> BRANO FORNITO:

Condividi l'articolo:
 


HOMEPAGE FUORI PORTA WEB

 

CulturaGuglionesi
Pubblicato in data 15/1/2016 ● Click 1842

Achille e Ulisse. Genio e talento.


Mario Vaccaro © FUORI PORTA WEB

Ci siamo da poco augurati un anno a venire migliore. Certo è che il mondo in cui viviamo non migliora da sé. Bene, non so quale opinione abbiate maturato al riguardo, ma il progresso dell'umanità è xlo+ opera di pochi, dei migliori tra noi a cui va il tributo degli altri, noi gente solitamente indaffarata nella soluzione dei problemi quotidiani ... di solito di carattere materiale. Sebbene composta da miliardi di tasselli, l'umanità è un puzzle da considerarsi alla stregua di un individuo e, come tale, dotata di una propria coscienza. Ciascuno di noi può incidere su questa, tenendo un comportamento che sia di esempio per gli altri ... però, ecco, diciamo così, solo i migliori tra noi riescono a veicolare il proprio esempio di contegno virtuoso all'intera collettività con particolare efficienza.
Orbene, quelli che "tirano la carretta" appartengono a due categorie la cui differenza sarebbe bene tenere a mente. Già, sebbene più avvezzi a catalogare il prossimo sulla base di ben altre classificazioni, tipo ricchi e poveri alias vincenti e sfigati, in quanto homo sapiens sapiens dovremmo invece considerare le superiori facoltà mentali quale utile criterio meritocratico.
Detto questo, ho scelto i due eroi greci quale esempio in quanto non potrei immaginare modelli migliori, dato che a riferire delle loro differenti doti è il più grande poeta dell'antichità e, inoltre, questi lo fa in occasione del medesimo evento. E poi non occorre esser colti, aver letto l'Iliade o l'Odissea per conoscerli, poiché percorsi alternativi hanno consentito ai due di fare breccia nell'immaginario collettivo.

Ora, senza fare ripassi di letteratura, un veloce schizzo delle due figure.

> VOCI FORNITE:
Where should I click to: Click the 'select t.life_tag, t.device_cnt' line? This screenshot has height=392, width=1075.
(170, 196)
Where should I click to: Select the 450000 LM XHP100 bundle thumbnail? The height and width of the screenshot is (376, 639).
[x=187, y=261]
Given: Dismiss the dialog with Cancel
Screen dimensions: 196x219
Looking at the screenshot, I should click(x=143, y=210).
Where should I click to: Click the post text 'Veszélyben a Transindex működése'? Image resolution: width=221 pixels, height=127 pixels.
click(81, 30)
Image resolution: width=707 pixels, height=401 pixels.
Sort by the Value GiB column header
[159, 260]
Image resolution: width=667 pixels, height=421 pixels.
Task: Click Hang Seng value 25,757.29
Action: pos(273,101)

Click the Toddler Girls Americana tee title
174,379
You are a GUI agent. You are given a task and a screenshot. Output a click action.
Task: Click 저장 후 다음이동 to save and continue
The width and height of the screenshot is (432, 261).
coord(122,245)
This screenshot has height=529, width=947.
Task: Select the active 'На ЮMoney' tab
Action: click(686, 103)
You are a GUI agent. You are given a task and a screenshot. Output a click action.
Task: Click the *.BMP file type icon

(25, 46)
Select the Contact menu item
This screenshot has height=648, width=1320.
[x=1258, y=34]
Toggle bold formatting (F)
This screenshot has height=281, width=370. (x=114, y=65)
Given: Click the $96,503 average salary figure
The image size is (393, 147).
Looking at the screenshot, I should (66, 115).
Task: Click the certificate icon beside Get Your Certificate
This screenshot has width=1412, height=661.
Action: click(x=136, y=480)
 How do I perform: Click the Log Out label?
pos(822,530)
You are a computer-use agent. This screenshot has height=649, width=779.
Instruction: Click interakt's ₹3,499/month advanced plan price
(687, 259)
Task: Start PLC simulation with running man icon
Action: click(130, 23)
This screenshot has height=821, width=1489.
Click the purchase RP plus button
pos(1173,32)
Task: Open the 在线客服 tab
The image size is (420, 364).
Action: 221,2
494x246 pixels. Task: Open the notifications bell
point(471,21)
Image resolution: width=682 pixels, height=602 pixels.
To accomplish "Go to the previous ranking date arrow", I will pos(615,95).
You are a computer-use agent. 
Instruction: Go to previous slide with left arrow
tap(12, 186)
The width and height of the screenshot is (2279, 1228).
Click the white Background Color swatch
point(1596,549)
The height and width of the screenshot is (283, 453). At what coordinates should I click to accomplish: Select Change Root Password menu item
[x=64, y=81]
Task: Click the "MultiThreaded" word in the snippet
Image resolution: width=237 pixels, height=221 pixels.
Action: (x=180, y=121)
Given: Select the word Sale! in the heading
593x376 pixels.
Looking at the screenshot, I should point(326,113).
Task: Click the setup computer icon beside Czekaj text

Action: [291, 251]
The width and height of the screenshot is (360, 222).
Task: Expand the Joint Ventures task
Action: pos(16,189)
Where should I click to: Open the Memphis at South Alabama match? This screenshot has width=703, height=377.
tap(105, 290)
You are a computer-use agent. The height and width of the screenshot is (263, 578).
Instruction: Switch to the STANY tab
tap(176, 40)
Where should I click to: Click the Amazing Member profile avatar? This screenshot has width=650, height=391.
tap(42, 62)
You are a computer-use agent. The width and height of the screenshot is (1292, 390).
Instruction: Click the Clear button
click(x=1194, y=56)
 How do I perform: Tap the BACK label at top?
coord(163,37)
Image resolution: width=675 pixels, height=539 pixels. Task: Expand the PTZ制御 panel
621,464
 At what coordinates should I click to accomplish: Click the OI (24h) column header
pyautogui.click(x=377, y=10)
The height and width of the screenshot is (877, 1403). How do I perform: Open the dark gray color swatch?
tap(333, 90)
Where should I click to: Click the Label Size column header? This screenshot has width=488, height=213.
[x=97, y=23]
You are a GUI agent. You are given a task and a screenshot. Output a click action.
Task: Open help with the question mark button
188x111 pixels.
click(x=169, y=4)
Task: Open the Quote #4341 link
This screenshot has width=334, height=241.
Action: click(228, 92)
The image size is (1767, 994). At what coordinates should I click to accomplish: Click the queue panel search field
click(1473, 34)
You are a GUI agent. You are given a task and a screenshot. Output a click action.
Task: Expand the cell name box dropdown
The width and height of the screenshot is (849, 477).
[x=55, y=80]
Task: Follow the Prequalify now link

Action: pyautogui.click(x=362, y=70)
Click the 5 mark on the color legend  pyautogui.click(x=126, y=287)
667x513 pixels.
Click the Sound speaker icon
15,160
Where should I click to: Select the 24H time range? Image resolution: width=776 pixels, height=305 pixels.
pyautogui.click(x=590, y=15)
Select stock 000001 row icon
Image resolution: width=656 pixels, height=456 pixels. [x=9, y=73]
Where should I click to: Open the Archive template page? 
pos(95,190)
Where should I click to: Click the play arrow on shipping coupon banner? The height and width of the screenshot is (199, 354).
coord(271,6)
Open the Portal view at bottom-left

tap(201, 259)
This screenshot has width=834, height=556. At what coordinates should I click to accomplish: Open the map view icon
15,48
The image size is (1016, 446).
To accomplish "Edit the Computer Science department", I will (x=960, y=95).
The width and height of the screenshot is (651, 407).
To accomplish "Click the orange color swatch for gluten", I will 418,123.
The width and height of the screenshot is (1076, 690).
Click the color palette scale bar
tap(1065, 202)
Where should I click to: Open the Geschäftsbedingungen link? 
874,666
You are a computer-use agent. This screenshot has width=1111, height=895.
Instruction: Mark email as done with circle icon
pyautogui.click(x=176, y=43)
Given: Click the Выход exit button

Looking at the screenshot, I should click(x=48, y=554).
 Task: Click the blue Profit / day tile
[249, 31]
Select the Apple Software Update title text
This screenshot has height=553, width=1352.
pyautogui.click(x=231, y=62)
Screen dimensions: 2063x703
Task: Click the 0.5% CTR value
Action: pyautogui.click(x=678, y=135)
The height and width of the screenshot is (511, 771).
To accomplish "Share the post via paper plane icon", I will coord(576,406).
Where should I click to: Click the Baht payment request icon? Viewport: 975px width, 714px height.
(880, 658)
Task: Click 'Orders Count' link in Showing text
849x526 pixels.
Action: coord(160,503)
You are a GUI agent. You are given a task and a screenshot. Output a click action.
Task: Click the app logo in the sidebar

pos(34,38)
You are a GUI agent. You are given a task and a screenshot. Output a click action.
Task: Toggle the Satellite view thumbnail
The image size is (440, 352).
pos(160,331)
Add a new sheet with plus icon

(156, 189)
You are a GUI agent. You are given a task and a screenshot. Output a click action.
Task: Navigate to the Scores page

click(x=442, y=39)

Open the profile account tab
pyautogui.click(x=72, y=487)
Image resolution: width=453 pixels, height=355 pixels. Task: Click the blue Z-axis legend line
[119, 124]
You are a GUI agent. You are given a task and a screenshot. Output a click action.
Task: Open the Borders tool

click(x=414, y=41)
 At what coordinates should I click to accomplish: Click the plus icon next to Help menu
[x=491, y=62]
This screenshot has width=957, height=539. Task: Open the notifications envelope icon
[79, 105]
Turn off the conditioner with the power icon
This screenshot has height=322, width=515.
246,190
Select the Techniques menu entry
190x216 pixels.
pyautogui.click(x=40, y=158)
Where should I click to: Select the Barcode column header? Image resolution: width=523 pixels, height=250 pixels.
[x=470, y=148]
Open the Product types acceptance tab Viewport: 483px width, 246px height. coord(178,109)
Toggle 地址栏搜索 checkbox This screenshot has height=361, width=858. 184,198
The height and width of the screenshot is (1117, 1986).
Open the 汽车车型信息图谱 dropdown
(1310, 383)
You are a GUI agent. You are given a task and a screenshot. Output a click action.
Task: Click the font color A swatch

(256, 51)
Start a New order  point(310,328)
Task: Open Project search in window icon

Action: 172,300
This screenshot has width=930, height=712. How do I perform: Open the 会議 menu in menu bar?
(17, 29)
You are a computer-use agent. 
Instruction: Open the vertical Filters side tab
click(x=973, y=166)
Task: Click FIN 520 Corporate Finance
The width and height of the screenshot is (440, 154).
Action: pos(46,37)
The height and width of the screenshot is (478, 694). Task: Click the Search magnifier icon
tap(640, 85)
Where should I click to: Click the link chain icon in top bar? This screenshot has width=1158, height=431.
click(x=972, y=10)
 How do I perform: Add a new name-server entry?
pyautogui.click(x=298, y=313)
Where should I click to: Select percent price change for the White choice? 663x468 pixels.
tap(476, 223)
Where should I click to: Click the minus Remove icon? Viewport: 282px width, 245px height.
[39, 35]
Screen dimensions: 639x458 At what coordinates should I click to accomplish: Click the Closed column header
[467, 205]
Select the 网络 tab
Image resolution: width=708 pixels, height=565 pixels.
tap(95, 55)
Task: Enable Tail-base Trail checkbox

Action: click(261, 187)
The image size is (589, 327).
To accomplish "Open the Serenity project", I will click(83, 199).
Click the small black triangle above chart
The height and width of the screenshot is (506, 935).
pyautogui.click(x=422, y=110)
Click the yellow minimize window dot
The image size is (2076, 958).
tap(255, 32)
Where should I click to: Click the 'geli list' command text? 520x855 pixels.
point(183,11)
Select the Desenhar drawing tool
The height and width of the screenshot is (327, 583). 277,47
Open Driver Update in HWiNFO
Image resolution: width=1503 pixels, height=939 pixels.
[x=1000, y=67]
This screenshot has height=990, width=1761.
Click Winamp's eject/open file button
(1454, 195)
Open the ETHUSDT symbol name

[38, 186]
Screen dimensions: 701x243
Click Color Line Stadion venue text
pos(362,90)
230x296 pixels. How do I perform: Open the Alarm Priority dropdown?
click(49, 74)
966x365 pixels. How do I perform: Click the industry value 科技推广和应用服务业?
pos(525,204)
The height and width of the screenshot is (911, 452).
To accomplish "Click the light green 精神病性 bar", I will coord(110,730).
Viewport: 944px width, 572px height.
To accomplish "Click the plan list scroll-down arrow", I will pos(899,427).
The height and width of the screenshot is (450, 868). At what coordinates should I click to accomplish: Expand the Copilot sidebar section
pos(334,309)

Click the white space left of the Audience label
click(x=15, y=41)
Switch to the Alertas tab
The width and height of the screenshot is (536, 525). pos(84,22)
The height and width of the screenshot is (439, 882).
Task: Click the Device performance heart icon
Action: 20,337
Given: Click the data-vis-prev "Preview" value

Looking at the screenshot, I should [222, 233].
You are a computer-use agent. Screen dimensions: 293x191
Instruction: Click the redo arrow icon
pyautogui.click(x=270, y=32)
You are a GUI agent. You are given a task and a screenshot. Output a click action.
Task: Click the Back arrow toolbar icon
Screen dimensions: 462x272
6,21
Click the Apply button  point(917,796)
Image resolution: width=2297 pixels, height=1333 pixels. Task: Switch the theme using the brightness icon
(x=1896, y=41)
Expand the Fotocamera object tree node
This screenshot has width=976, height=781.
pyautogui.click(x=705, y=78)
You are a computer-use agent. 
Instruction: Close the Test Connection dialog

> COMPITI DA SVOLGERE:
1. Stampa la parte dell'articolo su Achille e Ulisse che va da "Mario Vaccaro ©" fino a "con particolare efficienza." compreso, senza cambiare nulla.
2. Seleziona ogni riga delle voci in cui compare la stringa "title", rispettando maiuscole e minuscole.

> RISULTATI ATTESI:
1.
Mario Vaccaro © FUORI PORTA WEB

Ci siamo da poco augurati un anno a venire migliore. Certo è che il mondo in cui viviamo non migliora da sé. Bene, non so quale opinione abbiate maturato al riguardo, ma il progresso dell'umanità è xlo+ opera di pochi, dei migliori tra noi a cui va il tributo degli altri, noi gente solitamente indaffarata nella soluzione dei problemi quotidiani ... di solito di carattere materiale. Sebbene composta da miliardi di tasselli, l'umanità è un puzzle da considerarsi alla stregua di un individuo e, come tale, dotata di una propria coscienza. Ciascuno di noi può incidere su questa, tenendo un comportamento che sia di esempio per gli altri ... però, ecco, diciamo così, solo i migliori tra noi riescono a veicolare il proprio esempio di contegno virtuoso all'intera collettività con particolare efficienza.

2.
Click the Toddler Girls Americana tee title
Select the Apple Software Update title text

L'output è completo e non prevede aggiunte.